A ring of contact-detecting burglar alarm sensing tape (green in the pictures) around Kermit's middle told the software he had hit something and should back off. The ultrasonics provided range to obstacles and to some extent direction as the turret was rotated, so we could go around things.
My pride and joy was the barcode remote scanner which was mounted on the bottom of the robot so its rotating head would be level with the barcodes on the baseboards. It had a vertical telescope tube with a beam splitter between the IR Led and the photodiode sensor and a lens to focus 2-20'away. It aimed down at a front surface mirror at 45 degree to scan horizontally. The mirror was mounted on a motor driven turret so it spun around continuously with a sensor once around to resolve the continuous angular position of the beam horizontally of course with respect to Kermit's rotational position. Unfortunately, this part of the robot did not survive the closing of our group. The barcodes I made for the prototype to detect were about 4" tall made of 3/4" reflective 3m tape on black poster board.

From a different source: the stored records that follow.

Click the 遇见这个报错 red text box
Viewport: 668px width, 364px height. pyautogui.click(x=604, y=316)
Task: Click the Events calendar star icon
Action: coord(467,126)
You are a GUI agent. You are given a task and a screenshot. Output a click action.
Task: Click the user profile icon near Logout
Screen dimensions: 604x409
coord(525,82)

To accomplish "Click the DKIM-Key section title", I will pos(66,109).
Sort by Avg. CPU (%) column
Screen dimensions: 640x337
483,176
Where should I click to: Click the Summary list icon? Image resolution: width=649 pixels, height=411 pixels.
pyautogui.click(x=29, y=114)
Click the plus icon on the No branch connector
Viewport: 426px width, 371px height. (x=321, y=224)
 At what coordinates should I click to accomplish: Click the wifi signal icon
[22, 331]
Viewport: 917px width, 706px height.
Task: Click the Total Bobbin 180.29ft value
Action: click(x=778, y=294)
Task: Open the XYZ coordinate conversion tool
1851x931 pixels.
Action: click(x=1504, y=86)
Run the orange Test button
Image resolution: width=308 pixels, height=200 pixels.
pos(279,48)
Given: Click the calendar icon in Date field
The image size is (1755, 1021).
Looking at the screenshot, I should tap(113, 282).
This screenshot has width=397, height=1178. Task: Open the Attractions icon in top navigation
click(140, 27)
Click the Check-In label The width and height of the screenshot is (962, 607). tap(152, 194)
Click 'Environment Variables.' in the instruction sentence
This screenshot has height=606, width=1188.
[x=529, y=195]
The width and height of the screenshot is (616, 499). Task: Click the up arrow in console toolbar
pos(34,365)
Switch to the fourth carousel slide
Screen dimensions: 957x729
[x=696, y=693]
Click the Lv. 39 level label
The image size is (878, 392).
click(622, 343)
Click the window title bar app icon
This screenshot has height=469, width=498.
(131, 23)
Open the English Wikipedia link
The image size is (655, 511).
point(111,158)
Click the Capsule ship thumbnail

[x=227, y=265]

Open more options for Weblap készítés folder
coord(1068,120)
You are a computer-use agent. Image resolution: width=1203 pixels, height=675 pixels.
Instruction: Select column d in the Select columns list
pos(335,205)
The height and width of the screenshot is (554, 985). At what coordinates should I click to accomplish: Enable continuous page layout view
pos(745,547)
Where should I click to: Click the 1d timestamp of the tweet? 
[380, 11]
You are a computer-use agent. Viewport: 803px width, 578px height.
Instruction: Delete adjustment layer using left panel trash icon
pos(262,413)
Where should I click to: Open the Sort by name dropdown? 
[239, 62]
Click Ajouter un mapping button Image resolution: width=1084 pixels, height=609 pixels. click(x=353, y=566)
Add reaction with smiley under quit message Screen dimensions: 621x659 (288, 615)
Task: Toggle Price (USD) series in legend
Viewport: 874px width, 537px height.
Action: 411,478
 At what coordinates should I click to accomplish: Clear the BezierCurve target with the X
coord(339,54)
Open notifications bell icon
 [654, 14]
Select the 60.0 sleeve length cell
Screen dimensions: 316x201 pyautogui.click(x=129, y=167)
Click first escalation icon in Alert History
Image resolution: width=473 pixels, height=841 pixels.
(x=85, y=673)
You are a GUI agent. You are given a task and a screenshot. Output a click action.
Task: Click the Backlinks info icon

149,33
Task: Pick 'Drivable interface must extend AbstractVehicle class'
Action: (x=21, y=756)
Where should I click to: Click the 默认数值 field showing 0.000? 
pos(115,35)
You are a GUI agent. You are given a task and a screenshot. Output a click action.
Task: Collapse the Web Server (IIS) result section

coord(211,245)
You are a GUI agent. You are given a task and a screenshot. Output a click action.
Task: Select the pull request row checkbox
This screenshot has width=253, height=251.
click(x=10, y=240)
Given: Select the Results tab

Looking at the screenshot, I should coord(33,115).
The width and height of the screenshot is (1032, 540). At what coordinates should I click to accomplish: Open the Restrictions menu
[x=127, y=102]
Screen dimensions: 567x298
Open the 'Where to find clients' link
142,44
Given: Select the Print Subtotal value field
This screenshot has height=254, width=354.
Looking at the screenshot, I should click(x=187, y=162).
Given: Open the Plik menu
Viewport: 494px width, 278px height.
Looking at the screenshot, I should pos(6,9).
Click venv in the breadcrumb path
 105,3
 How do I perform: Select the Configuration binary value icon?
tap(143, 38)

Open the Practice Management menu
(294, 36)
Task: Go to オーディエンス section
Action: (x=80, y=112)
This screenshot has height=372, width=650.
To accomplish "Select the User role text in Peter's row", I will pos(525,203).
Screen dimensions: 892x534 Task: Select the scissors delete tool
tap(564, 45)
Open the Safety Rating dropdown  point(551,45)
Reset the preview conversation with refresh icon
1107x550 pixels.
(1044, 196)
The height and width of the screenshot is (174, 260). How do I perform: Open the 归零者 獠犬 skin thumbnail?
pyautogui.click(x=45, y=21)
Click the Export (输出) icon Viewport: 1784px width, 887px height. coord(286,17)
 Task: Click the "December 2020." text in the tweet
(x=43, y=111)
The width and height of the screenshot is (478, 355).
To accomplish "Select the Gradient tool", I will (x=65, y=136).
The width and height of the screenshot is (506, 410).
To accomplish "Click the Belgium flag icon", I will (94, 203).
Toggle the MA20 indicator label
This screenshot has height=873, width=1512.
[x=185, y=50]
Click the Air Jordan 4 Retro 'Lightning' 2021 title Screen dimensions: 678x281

My programming partner on the project was Larry Nicholson, a really bright guy. He made the barcode reading work to detect not only the barcodes, but where they were angularly with respect to the robot and also their subtended angle or apparent size (all from timing of the rotation of the scanner) which was a measure of distance combined with angle from the barcode. We worked out some pretty clever math to resolve that information from two or three of the barcodes into a position and orientation of Kermit in the room.